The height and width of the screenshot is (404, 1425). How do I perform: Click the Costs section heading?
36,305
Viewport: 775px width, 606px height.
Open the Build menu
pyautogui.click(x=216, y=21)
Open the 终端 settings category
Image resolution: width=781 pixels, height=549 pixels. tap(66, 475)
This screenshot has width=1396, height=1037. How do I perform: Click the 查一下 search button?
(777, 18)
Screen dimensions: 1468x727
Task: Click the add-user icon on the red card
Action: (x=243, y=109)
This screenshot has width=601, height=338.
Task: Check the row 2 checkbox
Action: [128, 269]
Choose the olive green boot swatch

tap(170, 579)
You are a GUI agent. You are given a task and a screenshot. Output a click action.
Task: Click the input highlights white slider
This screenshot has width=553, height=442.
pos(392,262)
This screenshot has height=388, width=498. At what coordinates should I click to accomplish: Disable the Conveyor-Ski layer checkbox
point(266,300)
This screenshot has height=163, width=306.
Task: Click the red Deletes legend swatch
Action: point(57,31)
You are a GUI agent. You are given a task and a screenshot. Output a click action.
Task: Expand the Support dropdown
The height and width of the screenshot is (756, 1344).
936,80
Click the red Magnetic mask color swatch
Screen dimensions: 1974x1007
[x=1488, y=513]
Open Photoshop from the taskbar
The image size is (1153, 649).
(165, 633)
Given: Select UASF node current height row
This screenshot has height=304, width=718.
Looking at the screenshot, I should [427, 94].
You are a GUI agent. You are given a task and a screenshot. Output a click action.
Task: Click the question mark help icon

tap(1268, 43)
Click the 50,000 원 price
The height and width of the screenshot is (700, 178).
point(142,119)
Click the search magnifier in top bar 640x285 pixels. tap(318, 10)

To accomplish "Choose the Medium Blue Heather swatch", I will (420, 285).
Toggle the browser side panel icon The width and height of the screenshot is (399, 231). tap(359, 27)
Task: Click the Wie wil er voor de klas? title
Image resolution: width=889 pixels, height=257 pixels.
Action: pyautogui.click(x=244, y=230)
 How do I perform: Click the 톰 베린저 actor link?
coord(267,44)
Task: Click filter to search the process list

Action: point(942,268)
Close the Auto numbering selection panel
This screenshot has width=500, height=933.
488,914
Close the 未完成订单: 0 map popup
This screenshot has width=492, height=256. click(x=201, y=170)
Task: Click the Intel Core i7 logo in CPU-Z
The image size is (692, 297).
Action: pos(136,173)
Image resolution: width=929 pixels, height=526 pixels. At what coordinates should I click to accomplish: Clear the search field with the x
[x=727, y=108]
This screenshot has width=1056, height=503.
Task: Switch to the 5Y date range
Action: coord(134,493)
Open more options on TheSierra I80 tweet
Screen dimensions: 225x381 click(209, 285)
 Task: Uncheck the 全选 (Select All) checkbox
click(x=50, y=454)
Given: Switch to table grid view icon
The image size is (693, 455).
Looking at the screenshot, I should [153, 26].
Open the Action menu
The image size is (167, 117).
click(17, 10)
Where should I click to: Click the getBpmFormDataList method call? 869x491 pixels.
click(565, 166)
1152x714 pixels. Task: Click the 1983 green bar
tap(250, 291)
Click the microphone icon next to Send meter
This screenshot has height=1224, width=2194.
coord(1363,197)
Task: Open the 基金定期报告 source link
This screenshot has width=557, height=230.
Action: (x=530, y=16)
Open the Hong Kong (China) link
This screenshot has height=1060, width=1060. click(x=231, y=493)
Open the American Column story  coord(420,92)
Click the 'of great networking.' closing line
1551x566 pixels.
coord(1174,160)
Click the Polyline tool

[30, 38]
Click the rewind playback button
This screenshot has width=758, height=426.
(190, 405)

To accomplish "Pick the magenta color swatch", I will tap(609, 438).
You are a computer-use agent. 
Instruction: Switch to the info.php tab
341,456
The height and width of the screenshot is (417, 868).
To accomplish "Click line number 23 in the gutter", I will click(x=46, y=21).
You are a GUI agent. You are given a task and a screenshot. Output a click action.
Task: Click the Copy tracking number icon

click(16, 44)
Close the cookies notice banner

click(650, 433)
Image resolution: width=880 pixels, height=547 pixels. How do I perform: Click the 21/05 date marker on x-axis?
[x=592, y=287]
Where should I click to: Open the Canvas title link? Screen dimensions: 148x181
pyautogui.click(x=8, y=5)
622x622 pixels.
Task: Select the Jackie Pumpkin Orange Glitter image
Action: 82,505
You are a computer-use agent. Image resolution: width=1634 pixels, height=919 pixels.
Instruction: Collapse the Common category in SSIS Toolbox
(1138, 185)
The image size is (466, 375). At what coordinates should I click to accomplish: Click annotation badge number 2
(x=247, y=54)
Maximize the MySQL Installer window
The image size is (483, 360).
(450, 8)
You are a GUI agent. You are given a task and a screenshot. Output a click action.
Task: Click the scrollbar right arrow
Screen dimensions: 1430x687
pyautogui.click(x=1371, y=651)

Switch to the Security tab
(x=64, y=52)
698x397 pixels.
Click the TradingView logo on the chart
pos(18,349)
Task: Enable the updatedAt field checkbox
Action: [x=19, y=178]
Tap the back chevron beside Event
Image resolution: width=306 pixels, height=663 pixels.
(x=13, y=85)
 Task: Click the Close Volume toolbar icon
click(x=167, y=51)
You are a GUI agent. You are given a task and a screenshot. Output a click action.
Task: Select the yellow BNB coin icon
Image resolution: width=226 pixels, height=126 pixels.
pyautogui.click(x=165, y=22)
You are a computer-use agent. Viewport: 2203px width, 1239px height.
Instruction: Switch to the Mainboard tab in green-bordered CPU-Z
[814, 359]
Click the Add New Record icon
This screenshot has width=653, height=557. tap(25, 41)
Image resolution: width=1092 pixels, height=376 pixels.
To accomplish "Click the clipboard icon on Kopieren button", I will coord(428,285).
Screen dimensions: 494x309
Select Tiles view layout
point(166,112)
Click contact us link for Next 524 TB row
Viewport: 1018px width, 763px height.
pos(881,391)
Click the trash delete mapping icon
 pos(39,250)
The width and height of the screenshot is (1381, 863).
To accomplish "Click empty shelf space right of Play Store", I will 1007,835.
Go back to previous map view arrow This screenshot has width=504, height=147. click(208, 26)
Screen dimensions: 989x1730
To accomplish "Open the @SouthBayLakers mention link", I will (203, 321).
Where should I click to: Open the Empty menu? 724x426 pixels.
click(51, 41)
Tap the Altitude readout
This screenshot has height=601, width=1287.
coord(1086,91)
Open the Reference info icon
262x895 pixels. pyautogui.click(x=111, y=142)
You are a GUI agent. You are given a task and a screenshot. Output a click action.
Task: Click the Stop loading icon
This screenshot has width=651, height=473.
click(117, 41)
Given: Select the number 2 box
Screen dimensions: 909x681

- _Exercise instructions_
Rewrite the lines starting at the beginning of the records and ending at the line containing "Image resolution: width=781", replacing "Open" with "Launch" and leaving everything else unchanged.

- _Complete output_
The height and width of the screenshot is (404, 1425). How do I perform: Click the Costs section heading?
36,305
Viewport: 775px width, 606px height.
Launch the Build menu
pyautogui.click(x=216, y=21)
Launch the 终端 settings category
Image resolution: width=781 pixels, height=549 pixels. tap(66, 475)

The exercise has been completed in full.